Plans for what would be the second tallest building in western Europe have been approved by the City of London but must still pass muster with mayor Sadiq Khan, who has raised serious concerns about the scheme's design and its impact on the nearby Tower of London.

Councillors at the City of London Corporation voted 18 to seven in favour of approving plans for ‘The Tulip’, which would stand 305 metres tall at 20 Bury Street, next to 30 St Mary Axe, commonly known as the Gherkin. The planning application was submitted in November last year.

Designed by architects Foster & Partners, the development features a viewing platform with rotating pods, a restaurant and sky bar, and rooftop terrace. J Safra Group, which is developing the project, said 40,000 school children would be granted free access to the viewing platform every year.

City of London chief planning officer Annie Hampson advised that the planning issues to be considered were "very finely balanced".

The proposed scheme was "not considered to be in compliance with the development plan" due to harm to the nearby Tower of London world heritage site, she said, but added that "virtually no major development proposal is in complete compliance with all policies".

Hampson said the proposed development would create "a new iconic building" and a "new and significant visitor attraction in London". She also noted that the provision of an educational facility for state school children was "a significant benefit of the proposal".
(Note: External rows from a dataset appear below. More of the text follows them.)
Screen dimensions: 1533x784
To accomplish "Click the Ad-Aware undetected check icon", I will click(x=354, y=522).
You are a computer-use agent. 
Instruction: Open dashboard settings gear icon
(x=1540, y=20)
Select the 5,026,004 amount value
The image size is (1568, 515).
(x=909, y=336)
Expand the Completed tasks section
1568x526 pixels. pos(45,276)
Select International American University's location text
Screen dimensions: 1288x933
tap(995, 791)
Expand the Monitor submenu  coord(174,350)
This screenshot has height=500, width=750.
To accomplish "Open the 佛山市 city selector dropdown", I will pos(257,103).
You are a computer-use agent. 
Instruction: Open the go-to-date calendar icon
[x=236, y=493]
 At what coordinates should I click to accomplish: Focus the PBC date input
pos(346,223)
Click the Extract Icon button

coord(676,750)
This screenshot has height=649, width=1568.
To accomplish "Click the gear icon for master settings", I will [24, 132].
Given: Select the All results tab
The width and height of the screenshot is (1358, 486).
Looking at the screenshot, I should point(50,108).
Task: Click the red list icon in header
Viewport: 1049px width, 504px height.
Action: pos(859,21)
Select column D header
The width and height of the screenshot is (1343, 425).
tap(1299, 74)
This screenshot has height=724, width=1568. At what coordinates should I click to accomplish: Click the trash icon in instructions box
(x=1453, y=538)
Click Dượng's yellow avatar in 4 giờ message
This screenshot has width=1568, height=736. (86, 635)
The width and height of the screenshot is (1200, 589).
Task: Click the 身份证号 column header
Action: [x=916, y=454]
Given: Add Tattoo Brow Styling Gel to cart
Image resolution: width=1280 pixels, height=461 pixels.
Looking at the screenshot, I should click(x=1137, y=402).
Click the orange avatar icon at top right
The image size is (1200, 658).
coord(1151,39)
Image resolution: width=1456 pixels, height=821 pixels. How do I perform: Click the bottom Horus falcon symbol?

Recommending approval, she said she had given "very considerable importance and weight to the desirability of preserving the setting of the Tower of London" but felt "the public benefits of the proposal nevertheless outweigh the priority given to the development plan and other material considerations against the proposals".

Planning conditions included limits on vehicle deliveries, the provision of facilities with disabled access, concessions for children, students and senior citizens, and security measures.

Approval of the plans must now be granted by London mayor Sadiq Khan, who must decide within 14 days whether to ‘call in’ the application and hold public hearings. The decision could also be called in by the secretary of state.

During consultation on the application, the Greater London Authority (GLA) raised a number of concerns about the scheme and advised that the mayor did not consider the plans compliant with either the current or emerging London Plan.

In a letter to the City of London, the GLA advised that the development would "cause harm to the historic environment", "fails to provide free to enter publicly accessible viewing areas", would "cause harm to strategic views", and would result in a "poor quality, unwelcoming, unnecessarily confined pedestrian environment".

Additionally, the GLA raised "significant concerns" about the building’s design. "The height is unjustified and the design and the introduction of [a] significant expanse of solid and inactive building frontage would appear incongruous," they said.

A spokesman for Sadiq Khan said: "The application will be referred to the mayor of London under the rules of the planning process and he will make a decision on it in due course."

Government heritage advisor Historic England also objected to the application on the basis of potential harm to views of the Tower of London.

In July last year, the City of London approved plans for a 56-storey skyscraper despite concerns about the impact on views of St Paul's Cathedral.